# DATASET CONTENT

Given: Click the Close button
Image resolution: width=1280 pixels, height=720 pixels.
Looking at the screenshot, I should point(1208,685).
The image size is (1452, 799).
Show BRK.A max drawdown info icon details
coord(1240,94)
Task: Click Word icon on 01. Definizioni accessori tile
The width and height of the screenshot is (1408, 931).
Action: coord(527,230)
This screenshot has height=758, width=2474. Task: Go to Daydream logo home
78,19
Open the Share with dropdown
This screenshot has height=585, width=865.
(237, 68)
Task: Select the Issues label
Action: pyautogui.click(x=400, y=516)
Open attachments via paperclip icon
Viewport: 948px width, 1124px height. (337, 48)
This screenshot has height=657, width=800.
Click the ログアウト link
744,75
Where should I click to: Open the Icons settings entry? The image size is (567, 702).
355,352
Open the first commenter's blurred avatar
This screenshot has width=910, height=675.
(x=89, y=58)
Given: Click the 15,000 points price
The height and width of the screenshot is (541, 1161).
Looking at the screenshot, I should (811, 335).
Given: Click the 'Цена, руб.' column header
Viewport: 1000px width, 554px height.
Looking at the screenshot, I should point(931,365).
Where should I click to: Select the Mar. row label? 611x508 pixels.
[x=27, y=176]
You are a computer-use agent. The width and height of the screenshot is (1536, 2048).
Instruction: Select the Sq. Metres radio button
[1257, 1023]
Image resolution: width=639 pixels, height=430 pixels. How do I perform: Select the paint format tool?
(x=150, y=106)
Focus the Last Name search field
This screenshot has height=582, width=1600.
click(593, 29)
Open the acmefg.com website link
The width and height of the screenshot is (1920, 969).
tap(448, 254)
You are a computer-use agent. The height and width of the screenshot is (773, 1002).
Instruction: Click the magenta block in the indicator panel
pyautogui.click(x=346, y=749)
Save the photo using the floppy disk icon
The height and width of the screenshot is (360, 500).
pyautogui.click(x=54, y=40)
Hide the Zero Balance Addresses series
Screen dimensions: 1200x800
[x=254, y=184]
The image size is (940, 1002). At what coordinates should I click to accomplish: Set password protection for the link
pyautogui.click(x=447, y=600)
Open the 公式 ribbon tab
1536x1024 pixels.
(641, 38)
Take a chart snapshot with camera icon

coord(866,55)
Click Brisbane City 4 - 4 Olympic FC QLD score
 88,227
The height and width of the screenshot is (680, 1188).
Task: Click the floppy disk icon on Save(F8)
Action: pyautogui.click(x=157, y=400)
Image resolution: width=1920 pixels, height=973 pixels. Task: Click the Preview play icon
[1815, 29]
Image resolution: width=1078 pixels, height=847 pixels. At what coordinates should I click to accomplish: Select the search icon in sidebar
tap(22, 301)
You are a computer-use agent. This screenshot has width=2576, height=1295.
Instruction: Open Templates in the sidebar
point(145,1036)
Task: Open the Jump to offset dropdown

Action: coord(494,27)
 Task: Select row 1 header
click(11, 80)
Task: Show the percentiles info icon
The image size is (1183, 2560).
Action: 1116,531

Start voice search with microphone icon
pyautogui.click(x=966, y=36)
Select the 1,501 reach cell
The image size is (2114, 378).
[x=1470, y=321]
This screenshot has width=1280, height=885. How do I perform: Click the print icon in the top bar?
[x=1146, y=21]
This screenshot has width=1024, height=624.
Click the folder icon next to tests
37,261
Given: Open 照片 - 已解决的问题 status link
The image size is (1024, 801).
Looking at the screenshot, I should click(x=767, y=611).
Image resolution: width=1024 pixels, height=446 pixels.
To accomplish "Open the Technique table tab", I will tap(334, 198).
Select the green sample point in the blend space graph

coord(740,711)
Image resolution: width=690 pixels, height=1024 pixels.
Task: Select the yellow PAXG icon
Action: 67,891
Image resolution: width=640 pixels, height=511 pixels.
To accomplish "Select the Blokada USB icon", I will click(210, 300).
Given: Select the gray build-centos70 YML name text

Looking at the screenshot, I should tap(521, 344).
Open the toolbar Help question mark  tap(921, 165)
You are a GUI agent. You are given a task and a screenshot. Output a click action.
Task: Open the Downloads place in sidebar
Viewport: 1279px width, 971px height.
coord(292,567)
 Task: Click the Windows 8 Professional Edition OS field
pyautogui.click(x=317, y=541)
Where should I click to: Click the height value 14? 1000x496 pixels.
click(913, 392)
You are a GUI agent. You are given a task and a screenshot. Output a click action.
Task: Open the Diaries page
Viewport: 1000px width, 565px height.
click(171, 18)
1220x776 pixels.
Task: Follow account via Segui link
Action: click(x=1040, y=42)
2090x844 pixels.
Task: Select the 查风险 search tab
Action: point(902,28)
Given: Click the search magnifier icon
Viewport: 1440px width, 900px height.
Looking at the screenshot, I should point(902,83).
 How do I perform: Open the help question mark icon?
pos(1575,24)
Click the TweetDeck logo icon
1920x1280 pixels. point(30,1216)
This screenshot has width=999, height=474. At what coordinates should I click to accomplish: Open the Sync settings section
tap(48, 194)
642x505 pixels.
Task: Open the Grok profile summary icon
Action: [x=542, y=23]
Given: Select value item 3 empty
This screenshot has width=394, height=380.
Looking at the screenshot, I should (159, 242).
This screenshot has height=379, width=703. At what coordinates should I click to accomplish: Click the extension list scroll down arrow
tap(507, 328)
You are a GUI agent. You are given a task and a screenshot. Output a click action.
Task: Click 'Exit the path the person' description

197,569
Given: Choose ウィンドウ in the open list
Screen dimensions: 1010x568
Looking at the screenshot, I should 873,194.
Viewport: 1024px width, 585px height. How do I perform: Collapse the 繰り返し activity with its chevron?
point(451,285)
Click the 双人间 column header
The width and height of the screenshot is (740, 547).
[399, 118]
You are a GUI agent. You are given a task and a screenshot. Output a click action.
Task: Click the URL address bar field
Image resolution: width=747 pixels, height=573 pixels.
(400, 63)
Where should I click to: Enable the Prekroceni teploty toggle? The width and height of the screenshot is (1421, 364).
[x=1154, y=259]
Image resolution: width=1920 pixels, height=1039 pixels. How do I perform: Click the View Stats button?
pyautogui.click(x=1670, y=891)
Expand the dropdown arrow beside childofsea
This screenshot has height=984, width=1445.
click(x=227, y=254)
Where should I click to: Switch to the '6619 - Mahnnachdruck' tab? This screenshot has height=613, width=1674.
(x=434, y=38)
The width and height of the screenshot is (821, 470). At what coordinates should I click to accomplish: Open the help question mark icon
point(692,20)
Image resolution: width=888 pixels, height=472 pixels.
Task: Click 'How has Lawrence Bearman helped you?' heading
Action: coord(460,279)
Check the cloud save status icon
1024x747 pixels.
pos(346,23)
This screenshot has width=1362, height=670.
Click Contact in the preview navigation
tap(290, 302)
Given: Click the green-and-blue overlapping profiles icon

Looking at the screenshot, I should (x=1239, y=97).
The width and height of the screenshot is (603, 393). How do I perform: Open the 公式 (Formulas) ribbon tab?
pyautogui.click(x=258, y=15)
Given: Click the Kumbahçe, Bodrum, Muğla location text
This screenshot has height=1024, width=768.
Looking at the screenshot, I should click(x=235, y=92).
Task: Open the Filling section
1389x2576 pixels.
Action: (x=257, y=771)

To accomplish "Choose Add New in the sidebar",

# REQUIRED WORK
Among the lines of the listing above, which ones hold "will"? Copy them.

# OUTPUT
To accomplish "Open the Technique table tab", I will tap(334, 198).
To accomplish "Select the Blokada USB icon", I will click(210, 300).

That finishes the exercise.